Inca emperors ruled their far - reaching territory through a complex political system. The Inca took over many areas by military force. Their political system kept a balance between the central authority of the emperor and local rulers. The name Inca was originally the title of the emperor. The peoples he governed had many names. But after the Spanish conquest, all people under the emperor's rule were called the Inca. Inca is a group name which covers a large numbers of tribes. The original Incas were Quechua speakers who lived in South - Eastern Peruvian highlands. Tribes later conquered by the Incas tended to assimulate Inca culture, to the exclusion of their own. In the 15century, led by Pachacuti Inca Yupaqui and his son Topa Inca, the Inca Empire exploded over the Andes. Both leaders claimed to be descendents of the sun, the most important symbol in Inca religious life. When Topa Inca died in 1493 Pachacuti's Andean domain ran nearly 2,500 miles from North Ecuador into Chile and covered some 350,000 square miles. The Incas are famous for their intricate gold work and elaborate weaving. For subsistence they relied on terraced and irrigated cultivation, and very little on hunting and fishing. In the mountain areas the main crop was quinoa, and in lower areas maize, beans, peanuts, and squash. They kept llamas, alpacas, dogs, guinea pigs, and dogs. Men worked copper and gold and women made fabrics and pots. Inca towns had massive public buildings. Most of their technological achievements were grand - scale copies of ideas from earlier civilizations. The skilful farmers who preceded the Inca, harnessing the melting snows of the Andes, dug irrigation ditches across the desert; they also deflected rivers for the same purpose. Nothing which the Minoans, Egyptians, and Sumerians did, agriculturally, equalled this achievement. They also demesticated animals. From the Native American camal the guanaco, they bred the llama and the alpaca for their wool, and guinea - pigs for food.

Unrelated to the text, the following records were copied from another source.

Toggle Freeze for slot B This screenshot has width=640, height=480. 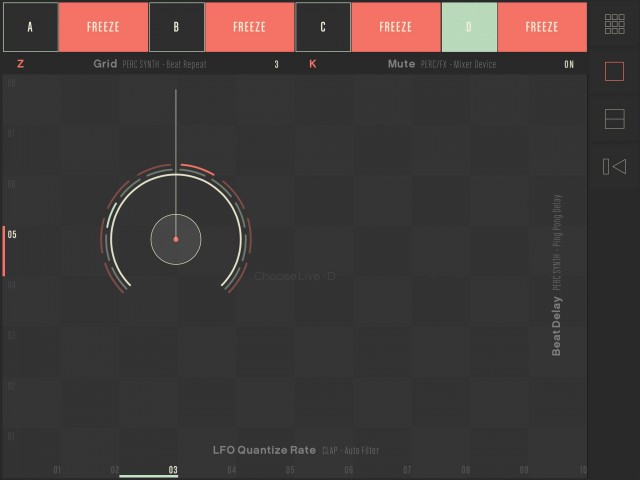pos(249,27)
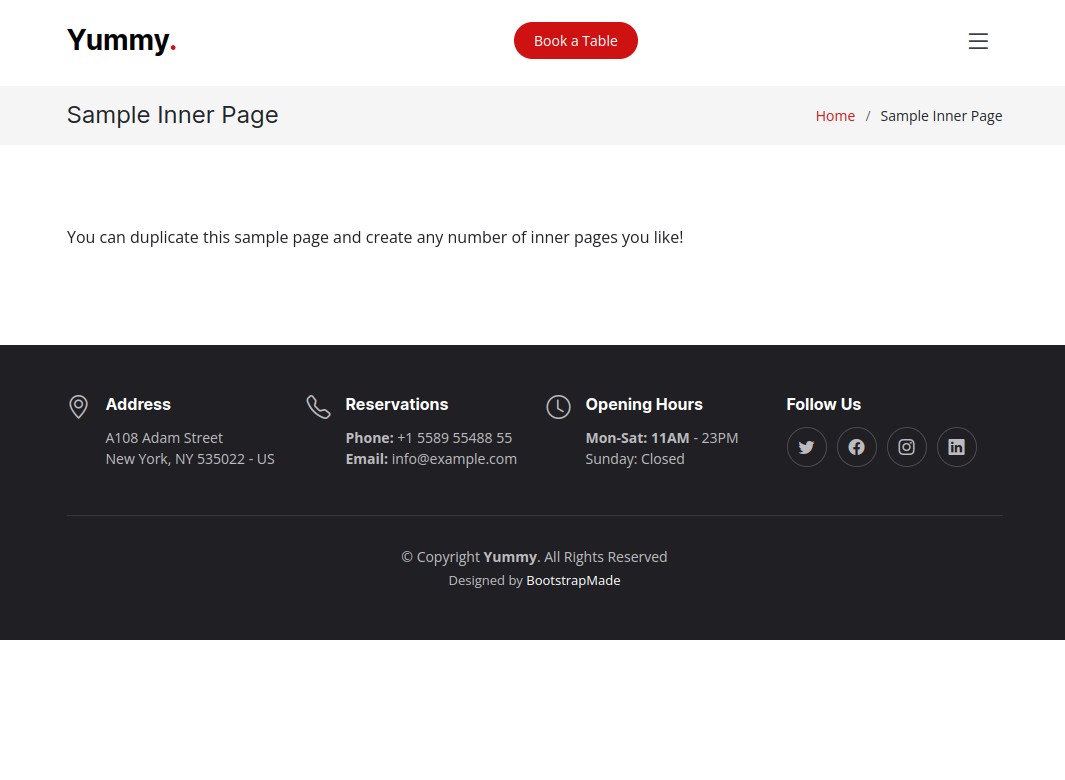Open the LinkedIn profile icon
This screenshot has width=1065, height=780.
(956, 447)
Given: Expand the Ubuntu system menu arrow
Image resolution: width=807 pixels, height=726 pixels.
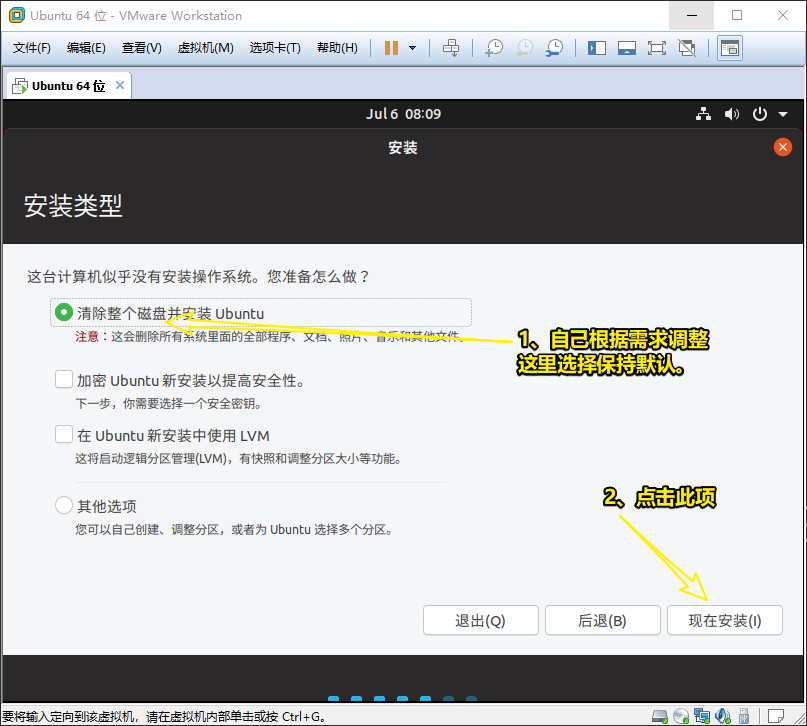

Most people lived in square stone houses with thatched roofs. The Inca political system was headed by an absolute divine king and was subdivided into a territorial organization with hierarchy of bureaucrats. There were no written records, despite the advanced technology, and history was preserved through narrative poems and genealogies. The empire began to crumble with the Spanish conquest of Cuzco in 1533. Archaeological remains are a major source of information about the Inca civilization. The Inca did not develop a writing system, and so there are no sources about them written before the spanish conquest. But the scientists and historians have reconstructed a picture of Inca life and history from well - preserved archaeological remains in Peru. Written materials from the period of and after the spanish conquest provide another important source of information about the Inca civilization. The Inca used several methods to make their farms more productive, even though they did not use wheels or plows pulled by animals. They build irrigation networks in the coastal desert. In the highlands, they cut terraces into the hillsides to reduce erosion and make irrigation easier. The Inca divided their fields into three groups. The harvest of the other two fields supported the state religious activities.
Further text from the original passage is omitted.